Meskipun belum terjalin komunikasi, Luki menegaskan, saat ini Veronica Koman masih berada di Australia. Alasan itu pula yang mendorong pihaknya untuk secara intensif menjalin komunikasi dengan pihak Kementerian Luar Negeri, maupun KBRI di Australia. "Masih di negara tetangga, di Australia," ujar Luki.
Luki menambahkan, tidak ada tim khusus yang dibentuk untuk menjemput Veronica Koman di Australia. "Tidak ada (tim khusus). Ini sudah yang terkait dengan ini hanya pihak Hubinter Mabes Polri dan lain-lainnya," kata Luki.

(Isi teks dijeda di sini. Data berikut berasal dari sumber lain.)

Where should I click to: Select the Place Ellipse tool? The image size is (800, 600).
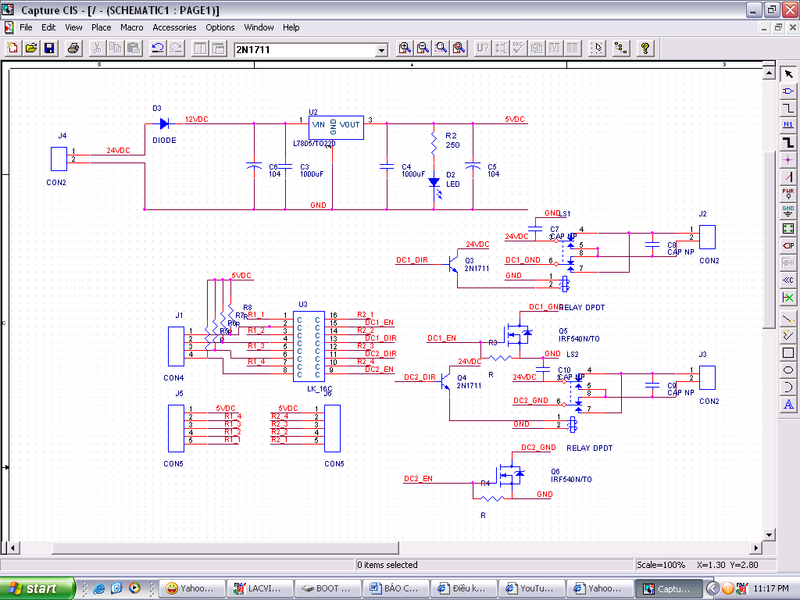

Sebelumnya Kepolisian Daerah Jawa Timur menetapkan Veronica Koman (VK) sebagai tersangka dalam insiden di asrama mahasiswa Papua di Jalan Kalasan nomor 10, Surabaya, pada 16 Agustus 2019. Tersangka VK disebut-sebut sangat aktif menyebarkan hoaks dan provokasi di akun media sosial Twitter-nya.
Tersangka VK memang sangat aktif terlibat dalam aksi-aksi yang melibatkan mahasiswa Papua di Jawa Timur. Tidak hanya saat aksi pada 16 Agustus 2019, tapi juga aksi-aksi sebelumnya. Bahkan, kata Luki, tersangka VK pernah membawa dua jurnalis asing untuk meliput aksi mahasiswa Papua pada Desember 2018.

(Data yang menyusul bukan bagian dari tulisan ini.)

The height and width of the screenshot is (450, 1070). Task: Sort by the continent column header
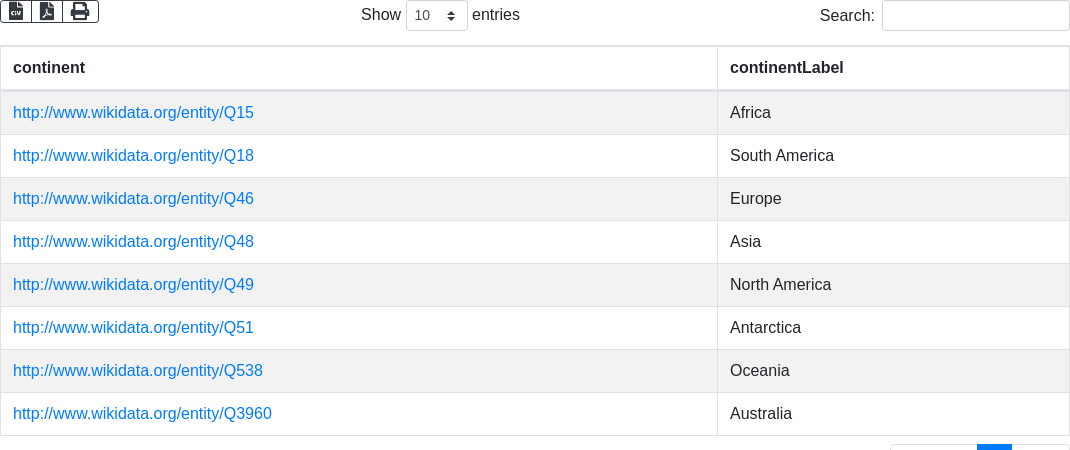49,68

Atas perbuatannya tersebut, tersangka VK diancam pasal berlapis. Di antaranya pasal 45A ayat (2) jo Pasal 28 ayat (2) UU RI Nomor 19 Tahun 2016 tentang perubahan atas UU nomor 11 tahun 2008 tentang UU ITE. Kemudian Pasal 160 KUHP dan atau Pasal 14 ayat (1) dan/atau ayat (2) dan/atau Pasal 15 UU Nomor 1 Tahun 1946 tentang Peratutan Hukum Pidana, serta Undang-Undang Nomor 40 Tahun 2008 tentang Penghapusan Diskriminasi Ras dan Etnis.